*PROBLEM DESCRIPTION*: Give back all the data exactly, line by line.

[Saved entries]

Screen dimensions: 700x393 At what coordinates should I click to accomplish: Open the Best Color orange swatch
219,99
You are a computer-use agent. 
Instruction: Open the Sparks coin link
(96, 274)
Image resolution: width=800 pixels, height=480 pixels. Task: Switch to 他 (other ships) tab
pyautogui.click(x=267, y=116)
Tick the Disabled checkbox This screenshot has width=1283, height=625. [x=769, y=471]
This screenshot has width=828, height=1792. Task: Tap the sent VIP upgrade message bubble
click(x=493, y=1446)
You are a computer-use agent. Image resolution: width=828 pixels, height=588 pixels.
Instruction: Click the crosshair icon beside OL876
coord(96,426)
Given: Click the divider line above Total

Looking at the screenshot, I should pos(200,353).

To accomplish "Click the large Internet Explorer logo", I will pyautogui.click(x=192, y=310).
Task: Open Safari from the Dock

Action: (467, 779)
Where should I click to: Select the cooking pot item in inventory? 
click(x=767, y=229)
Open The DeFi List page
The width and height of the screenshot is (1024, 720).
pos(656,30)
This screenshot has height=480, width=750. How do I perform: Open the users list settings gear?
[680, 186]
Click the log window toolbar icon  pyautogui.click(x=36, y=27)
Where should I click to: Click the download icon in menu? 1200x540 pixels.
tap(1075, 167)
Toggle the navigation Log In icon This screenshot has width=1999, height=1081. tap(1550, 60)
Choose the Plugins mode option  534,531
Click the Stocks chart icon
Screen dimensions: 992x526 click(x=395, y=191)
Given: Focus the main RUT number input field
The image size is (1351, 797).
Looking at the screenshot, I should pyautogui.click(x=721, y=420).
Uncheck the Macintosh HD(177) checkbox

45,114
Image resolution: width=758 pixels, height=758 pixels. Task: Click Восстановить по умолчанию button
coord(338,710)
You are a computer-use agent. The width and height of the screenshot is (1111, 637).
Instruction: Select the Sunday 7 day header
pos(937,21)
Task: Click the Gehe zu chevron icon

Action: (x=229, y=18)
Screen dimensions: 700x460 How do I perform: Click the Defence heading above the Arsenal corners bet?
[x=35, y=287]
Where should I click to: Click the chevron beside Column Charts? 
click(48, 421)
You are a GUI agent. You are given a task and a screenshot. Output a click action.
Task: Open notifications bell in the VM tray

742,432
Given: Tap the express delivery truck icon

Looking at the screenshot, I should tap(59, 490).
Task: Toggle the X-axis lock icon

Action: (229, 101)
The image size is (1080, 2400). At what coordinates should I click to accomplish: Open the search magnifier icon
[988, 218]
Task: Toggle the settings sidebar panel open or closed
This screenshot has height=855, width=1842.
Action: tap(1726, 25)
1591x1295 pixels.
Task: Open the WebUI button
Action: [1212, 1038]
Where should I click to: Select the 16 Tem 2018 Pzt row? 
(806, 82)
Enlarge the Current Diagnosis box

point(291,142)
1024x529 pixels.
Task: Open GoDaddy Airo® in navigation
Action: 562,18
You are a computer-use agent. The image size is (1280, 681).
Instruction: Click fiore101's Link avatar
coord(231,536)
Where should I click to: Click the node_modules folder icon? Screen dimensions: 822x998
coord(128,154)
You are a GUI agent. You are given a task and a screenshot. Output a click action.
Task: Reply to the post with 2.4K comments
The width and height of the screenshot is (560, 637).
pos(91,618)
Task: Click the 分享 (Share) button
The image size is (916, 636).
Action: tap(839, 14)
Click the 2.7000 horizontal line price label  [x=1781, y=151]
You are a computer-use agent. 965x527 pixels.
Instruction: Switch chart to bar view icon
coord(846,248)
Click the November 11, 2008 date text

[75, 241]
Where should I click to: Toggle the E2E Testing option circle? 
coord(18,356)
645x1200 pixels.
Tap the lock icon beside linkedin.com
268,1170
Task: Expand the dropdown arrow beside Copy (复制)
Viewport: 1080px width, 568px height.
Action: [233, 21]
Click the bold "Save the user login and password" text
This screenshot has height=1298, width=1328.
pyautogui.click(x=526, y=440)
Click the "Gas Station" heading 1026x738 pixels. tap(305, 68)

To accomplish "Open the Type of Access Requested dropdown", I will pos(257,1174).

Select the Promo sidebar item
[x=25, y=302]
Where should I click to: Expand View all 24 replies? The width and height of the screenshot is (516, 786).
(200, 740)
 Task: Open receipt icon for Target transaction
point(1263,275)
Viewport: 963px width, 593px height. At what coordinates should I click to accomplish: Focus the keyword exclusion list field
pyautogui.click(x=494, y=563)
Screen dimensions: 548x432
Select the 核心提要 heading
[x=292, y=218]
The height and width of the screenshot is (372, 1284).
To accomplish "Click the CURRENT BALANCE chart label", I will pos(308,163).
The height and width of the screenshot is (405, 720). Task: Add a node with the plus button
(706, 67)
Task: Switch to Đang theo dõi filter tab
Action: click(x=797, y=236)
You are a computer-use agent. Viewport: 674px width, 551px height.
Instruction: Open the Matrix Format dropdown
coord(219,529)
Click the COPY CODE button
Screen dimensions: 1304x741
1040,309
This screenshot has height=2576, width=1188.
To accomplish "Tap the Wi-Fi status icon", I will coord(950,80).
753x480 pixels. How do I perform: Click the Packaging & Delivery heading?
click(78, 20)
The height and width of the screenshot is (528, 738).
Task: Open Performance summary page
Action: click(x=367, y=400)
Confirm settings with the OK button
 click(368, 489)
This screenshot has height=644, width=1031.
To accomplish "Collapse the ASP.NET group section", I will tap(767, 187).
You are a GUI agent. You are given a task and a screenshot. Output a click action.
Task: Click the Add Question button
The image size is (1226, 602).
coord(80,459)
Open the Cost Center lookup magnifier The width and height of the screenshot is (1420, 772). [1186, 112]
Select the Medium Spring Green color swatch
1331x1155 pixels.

*PROBLEM SOLUTION*:
Screen dimensions: 700x393 At what coordinates should I click to accomplish: Open the Best Color orange swatch
219,99
You are a computer-use agent. 
Instruction: Open the Sparks coin link
(96, 274)
Image resolution: width=800 pixels, height=480 pixels. Task: Switch to 他 (other ships) tab
pyautogui.click(x=267, y=116)
Tick the Disabled checkbox This screenshot has width=1283, height=625. [x=769, y=471]
This screenshot has width=828, height=1792. Task: Tap the sent VIP upgrade message bubble
click(x=493, y=1446)
You are a computer-use agent. Image resolution: width=828 pixels, height=588 pixels.
Instruction: Click the crosshair icon beside OL876
coord(96,426)
Given: Click the divider line above Total

Looking at the screenshot, I should pos(200,353).

To accomplish "Click the large Internet Explorer logo", I will pyautogui.click(x=192, y=310).
Task: Open Safari from the Dock

Action: (467, 779)
Where should I click to: Select the cooking pot item in inventory? 
click(x=767, y=229)
Open The DeFi List page
The width and height of the screenshot is (1024, 720).
pos(656,30)
This screenshot has height=480, width=750. How do I perform: Open the users list settings gear?
[680, 186]
Click the log window toolbar icon  pyautogui.click(x=36, y=27)
Where should I click to: Click the download icon in menu? 1200x540 pixels.
tap(1075, 167)
Toggle the navigation Log In icon This screenshot has width=1999, height=1081. tap(1550, 60)
Choose the Plugins mode option  534,531
Click the Stocks chart icon
Screen dimensions: 992x526 click(x=395, y=191)
Given: Focus the main RUT number input field
The image size is (1351, 797).
Looking at the screenshot, I should pyautogui.click(x=721, y=420).
Uncheck the Macintosh HD(177) checkbox

45,114
Image resolution: width=758 pixels, height=758 pixels. Task: Click Восстановить по умолчанию button
coord(338,710)
You are a computer-use agent. The width and height of the screenshot is (1111, 637).
Instruction: Select the Sunday 7 day header
pos(937,21)
Task: Click the Gehe zu chevron icon

Action: (x=229, y=18)
Screen dimensions: 700x460 How do I perform: Click the Defence heading above the Arsenal corners bet?
[x=35, y=287]
Where should I click to: Click the chevron beside Column Charts? 
click(48, 421)
You are a GUI agent. You are given a task and a screenshot. Output a click action.
Task: Open notifications bell in the VM tray

742,432
Given: Tap the express delivery truck icon

Looking at the screenshot, I should tap(59, 490).
Task: Toggle the X-axis lock icon

Action: (229, 101)
The image size is (1080, 2400). At what coordinates should I click to accomplish: Open the search magnifier icon
[988, 218]
Task: Toggle the settings sidebar panel open or closed
This screenshot has height=855, width=1842.
Action: tap(1726, 25)
1591x1295 pixels.
Task: Open the WebUI button
Action: [1212, 1038]
Where should I click to: Select the 16 Tem 2018 Pzt row? 
(806, 82)
Enlarge the Current Diagnosis box

point(291,142)
1024x529 pixels.
Task: Open GoDaddy Airo® in navigation
Action: 562,18
You are a computer-use agent. The image size is (1280, 681).
Instruction: Click fiore101's Link avatar
coord(231,536)
Where should I click to: Click the node_modules folder icon? Screen dimensions: 822x998
coord(128,154)
You are a GUI agent. You are given a task and a screenshot. Output a click action.
Task: Reply to the post with 2.4K comments
The width and height of the screenshot is (560, 637).
pos(91,618)
Task: Click the 分享 (Share) button
The image size is (916, 636).
Action: tap(839, 14)
Click the 2.7000 horizontal line price label  [x=1781, y=151]
You are a computer-use agent. 965x527 pixels.
Instruction: Switch chart to bar view icon
coord(846,248)
Click the November 11, 2008 date text

[75, 241]
Where should I click to: Toggle the E2E Testing option circle? 
coord(18,356)
645x1200 pixels.
Tap the lock icon beside linkedin.com
268,1170
Task: Expand the dropdown arrow beside Copy (复制)
Viewport: 1080px width, 568px height.
Action: [233, 21]
Click the bold "Save the user login and password" text
This screenshot has height=1298, width=1328.
pyautogui.click(x=526, y=440)
Click the "Gas Station" heading 1026x738 pixels. tap(305, 68)

To accomplish "Open the Type of Access Requested dropdown", I will pos(257,1174).

Select the Promo sidebar item
[x=25, y=302]
Where should I click to: Expand View all 24 replies? The width and height of the screenshot is (516, 786).
(200, 740)
 Task: Open receipt icon for Target transaction
point(1263,275)
Viewport: 963px width, 593px height. At what coordinates should I click to accomplish: Focus the keyword exclusion list field
pyautogui.click(x=494, y=563)
Screen dimensions: 548x432
Select the 核心提要 heading
[x=292, y=218]
The height and width of the screenshot is (372, 1284).
To accomplish "Click the CURRENT BALANCE chart label", I will pos(308,163).
The height and width of the screenshot is (405, 720). Task: Add a node with the plus button
(706, 67)
Task: Switch to Đang theo dõi filter tab
Action: click(x=797, y=236)
You are a computer-use agent. Viewport: 674px width, 551px height.
Instruction: Open the Matrix Format dropdown
coord(219,529)
Click the COPY CODE button
Screen dimensions: 1304x741
1040,309
This screenshot has height=2576, width=1188.
To accomplish "Tap the Wi-Fi status icon", I will coord(950,80).
753x480 pixels. How do I perform: Click the Packaging & Delivery heading?
click(78, 20)
The height and width of the screenshot is (528, 738).
Task: Open Performance summary page
Action: click(x=367, y=400)
Confirm settings with the OK button
 click(368, 489)
This screenshot has height=644, width=1031.
To accomplish "Collapse the ASP.NET group section", I will tap(767, 187).
You are a GUI agent. You are given a task and a screenshot. Output a click action.
Task: Click the Add Question button
The image size is (1226, 602).
coord(80,459)
Open the Cost Center lookup magnifier The width and height of the screenshot is (1420, 772). [1186, 112]
Select the Medium Spring Green color swatch
1331x1155 pixels.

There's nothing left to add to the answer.